Citing public bathroom concerns, Statehouse votes twice to sidetrack transgender protections bill
CONCORD -- A bill that would add protections for transgender people in New Hampshire suffered a serious setback on Thursday, when it was tabled by the state House of Representatives.
The measure would ban discrimination in housing, employment and public accommodations based on someone's gender identity. The same protections already exist based on sex, religion, and many other factors. New Hampshire is the only state in New England without such protections for transgender people.
A simple majority vote later in the day could have resuscitated the legislation.
That vote did take place some six hours after the original vote, and it failed. By a 180-168 margin, lawmakers voted to keep the bill on the table.
Going forward, any attempt to revive and advance the bill by taking off the table would require a two-thirds majority.
The House GOP leadership, led by Speaker Shawn Jasper, was behind the tabling of the bill. They cited concerns of men using women’s public bathrooms. Their move came as lawmakers in recent days faced a deluge of testimony, comments, and emails both in support and opposition of the bill
“The most egregious part of the bill is sections 8 and 9, that has to do with public accommodations. The rest of the bill is workable,” House Majority Leader Dick Hinch told reporters following the vote.
“This is the bathroom scenario,” he added.
The Republican from Merrimack said he has “an amendment that strips out eight and nine but leaves everything else intact.”
If the bill is every taken off the table, Hinch said he'll immediately introduce his amendment.
Hinch mentioned a case of a male using a female restroom at the Target in Bedford, when asked about any specific examples the leadership could cite. But he said he wasn’t clear on just what happened.
But Hinch said “as husbands and fathers we have very grave concerns about making sure that our wives and daughters are adequately protected. We shouldn’t also forget that when we have young teenagers to decides, as a prank or whatever, to go into the ladies shower and the hormones are raging, that’s real world, and they would be able to get away with that because ‘I felt like a woman today’.”
He also pointed out that the majority of the emails that he received regarding the measure “were to kill the bill.”
House Democratic Leader Steve Shurtleff told reporters the bill is “right for New Hampshire.”
“I think this brings protection to a class that needs protection. I think it’s good legislation,” the Democrat from Penacook added. “A lot of the arguments we’re hearing now against this bill, we’ve heard before against civil unions, we heard them on same-sex marriage. It’s just the recycling of the old arguments.”
GOP leader warns it’s ‘absolutely not a done deal’
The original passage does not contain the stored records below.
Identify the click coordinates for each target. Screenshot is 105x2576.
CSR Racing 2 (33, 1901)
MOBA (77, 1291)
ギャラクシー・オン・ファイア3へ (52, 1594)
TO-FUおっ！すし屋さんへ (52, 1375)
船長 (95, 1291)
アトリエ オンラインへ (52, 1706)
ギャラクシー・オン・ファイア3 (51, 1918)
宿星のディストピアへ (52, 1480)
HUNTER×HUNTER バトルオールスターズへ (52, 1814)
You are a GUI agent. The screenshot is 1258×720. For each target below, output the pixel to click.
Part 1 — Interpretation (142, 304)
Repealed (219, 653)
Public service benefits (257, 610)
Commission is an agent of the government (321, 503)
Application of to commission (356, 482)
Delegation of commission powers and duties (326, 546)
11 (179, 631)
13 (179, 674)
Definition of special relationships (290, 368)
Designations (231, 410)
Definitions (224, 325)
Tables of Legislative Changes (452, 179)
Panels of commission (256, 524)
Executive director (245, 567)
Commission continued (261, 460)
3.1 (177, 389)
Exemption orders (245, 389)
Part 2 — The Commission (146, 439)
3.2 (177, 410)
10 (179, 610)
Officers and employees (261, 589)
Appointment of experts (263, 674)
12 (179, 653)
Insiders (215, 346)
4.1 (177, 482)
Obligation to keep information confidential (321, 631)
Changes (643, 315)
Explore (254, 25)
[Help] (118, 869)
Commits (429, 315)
Just one Democrat, Rep. Thomas Bucco of Conway, voted to table the bill. Sixteen Republicans and Libertarian Caley Dyer of Pelham voted against tabling the measure.
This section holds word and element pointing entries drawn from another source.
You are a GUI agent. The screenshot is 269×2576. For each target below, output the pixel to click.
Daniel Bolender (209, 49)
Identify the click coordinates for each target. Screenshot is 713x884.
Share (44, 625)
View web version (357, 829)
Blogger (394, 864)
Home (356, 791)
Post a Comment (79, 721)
Hinch said the GOP leadership “used every resource that we had available to us” to sway undecided Republican representatives.
Speaking with reporters after the first vote, Hinch warned that it’s “absolutely not a done deal. Everybody who’s here needs to stay here, because this is deadline day. With deadline day come the ability to remove it from the table with a simple majority and pass it with a simple majority as well.”
Those who are here today need to stay here today,” Hinch added.
And he joked that “I ordered a bunch of seat belts for Republicans.”
Asked if supporters of the measure were trying to change some minds throughout the days, Shurtleff said “that’s a possibility.”
“We’ll see what the day brings,” he added.
Sununu staying neutral on bill
Asked by reporters Wednesday afternoon where he stood on the bill, Gov. Chris Sununu said "we’ve looked at it and I’m kind of monitoring what goes on over in the legislature but beyond that I don’t really have a direct opinion on it."
New Hampshire's first Republican governor in a dozen years said that "making sure that the state takes discrimination and those issues very seriously is of utmost concern. I mean that’s one of the things that always has to be a priority both in the public and private sector."
As for the opposition to the measure by House GOP leadership, Sununu said "there’s a lot of facets to this bill, there’s a lot of different pieces, some that have a lot of support."